This brings me to another point, also not discussed often here. That is lube fouling. Lube accumulation makes the bore an evolving runway the same way lead fouling or powder fouling can, and IME is a much larger problem than lead fouling. Often you can shoot a long, accurate, consistent string, and then let the gun cool, and it won't shoot well again until cleaned. Everyone that deals with this actively does it their own way, my solution is to use just enough of the lube the gun likes, and just enough of the powder the gun likes, and when the "pressure curve" of the burn is about right from primer spark to muzzle exit and the peak is high enough I find that the fouling from the lube/powder that is left in the barrel is very light and very consistent, and doesn't change very much from a cold barrel to a warm one if left alone and never cleaned. I was never able to accomplish this in my rifles until I started making and using Felix Lube. Session after session, with wide swings in temperature and humidity, Felix lube has eliminated most of the problems I ever had with lube fouling and accumulation, the trick is to use only as much of it as is absolutely necessary, and everything else has to be close to perfect to allow minimal lube use.
I guess you could say I'm a very steadfast Type 2 shooter, and I get there by first making sure that there is no detrimental lead fouling of my guns. The perfect gun/load combination never needs to have the barrel cleaned, only a loose, dry patch pushed through before storing at most, maybe not even that. I can get there 85% of the time, not every gun has a good enough bore to make lead-free shooting possible. But those guns usually fall into the category of "don't care" about fouling one way or the other.
Maybe I should use "IME" and "IMO" more, although I usually mean to imply it.
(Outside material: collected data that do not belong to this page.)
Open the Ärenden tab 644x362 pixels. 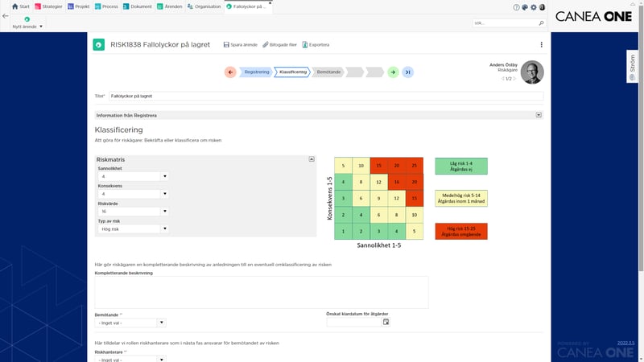(x=169, y=6)
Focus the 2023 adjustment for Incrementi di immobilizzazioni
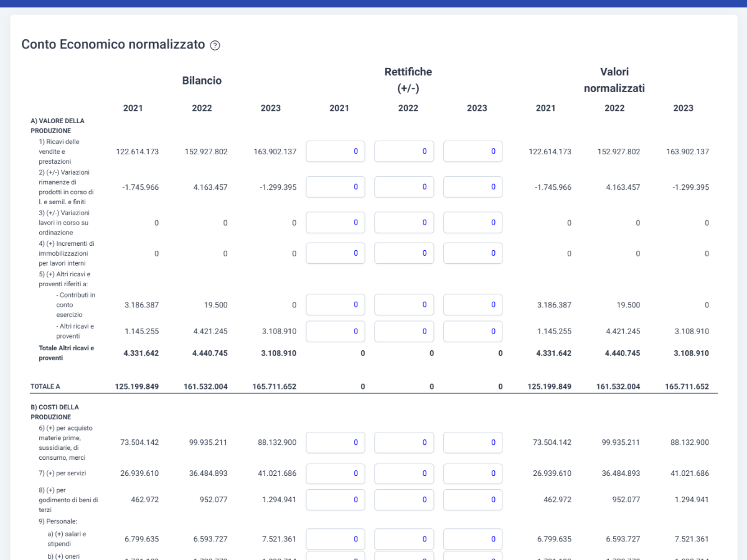Viewport: 747px width, 560px height. [473, 253]
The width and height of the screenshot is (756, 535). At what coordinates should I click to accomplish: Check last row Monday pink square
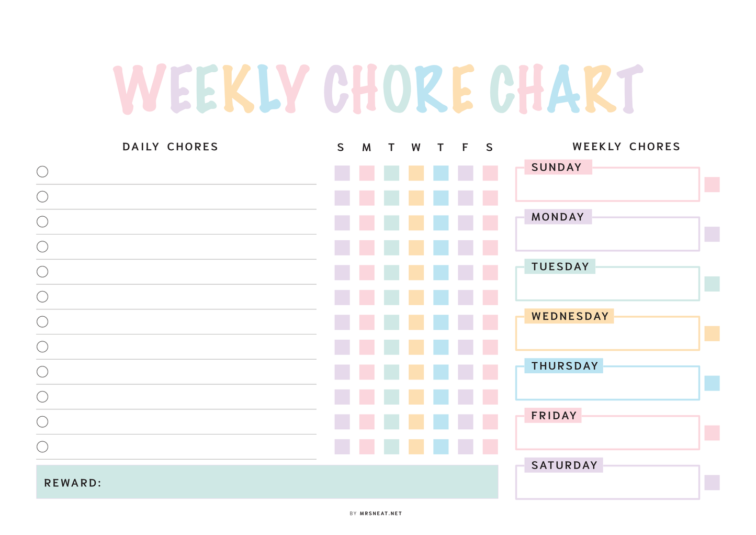[367, 447]
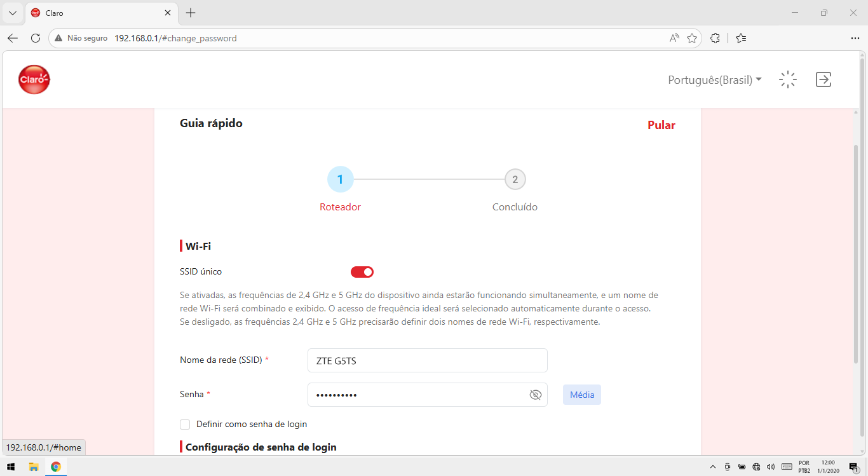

I learn new things from other people and their guns all the time because my little world hasn't experienced those particular variables yet.
Gear
Last edited by geargnasher; 11-13-2010 at 02:59 PM.
OK so I have these AC50/50 all cast up, Can I heat treat them?
You sure can. I'm not up on the temps needed to create certain BHN readings with 50/50 as I usually work with straight WW but a new thread asking about heat treating 50/50 for desired BHN hardness would be a good go at a way to find an average temperature range for what you want in bullet hardness (BHN)
435 F for one hour, then quench. If your 50/50 alloy is 9-10 air cooled, then it will OHT to 20-22 bhn. The 435 F HT temp most closely duplicates my water drop temperature and results. A higher OHT temp will not result in a harder boolit, but will increase the core hardness. I prefer a softer core for a tougher boolit overall and better expansion. Wait at least 2 weeks before doing any serious work with the hardened boolits. Longer is even better if you can wait. The freshly OHT'd boolits should be sized within 24 hours. They will test out at 20-22 bhn within a day of quenching, but will never be as stable as when you wait to use them.
Babore will tell you right.
He has sent me test boolits made from 50-50 for a lot of calibers and I have yet to see any leading in any gun.
I oven hardened them per his instructions to toughen the outsides. I have shot them to near 1700 fps but found the alloy needs a gas check if shot too fast. No leading but large groups.
Be aware you can skid rifling with AC or PB.
I have the same problem with AC WW metal, larger groups!
Leading is the very, very, very last thing I have a problem with.
Oven hardened 50-50 leaves my bores clean as a whistle.
I don't use anything but WD, WW metal in the .44, .475 or .500 JRH because they need NO expansion.
Oven hardened 50-50 with a gas check just plain works fine and I have shot some super groups with them. Maybe a flier once in a while but not far out from center. No gas check will triple group size but still no leading.
I have the hardest time talking to guys about a barrel full of lead. It can be solved and more alloys can be shot without it being a problem. Develop your own rules for your gun by changing things until things work. Never, ever give up accuracy, but combine zero leading with accuracy, one does not mean the other. The worst loads ever made might not lead the bore so they are useless.
"Lead Everywhere". What does that mean, exactly? Is there streaking in the lands/grooves the length of the barrel? Or, are there chunks & pieces of lead in the bore? Big difference...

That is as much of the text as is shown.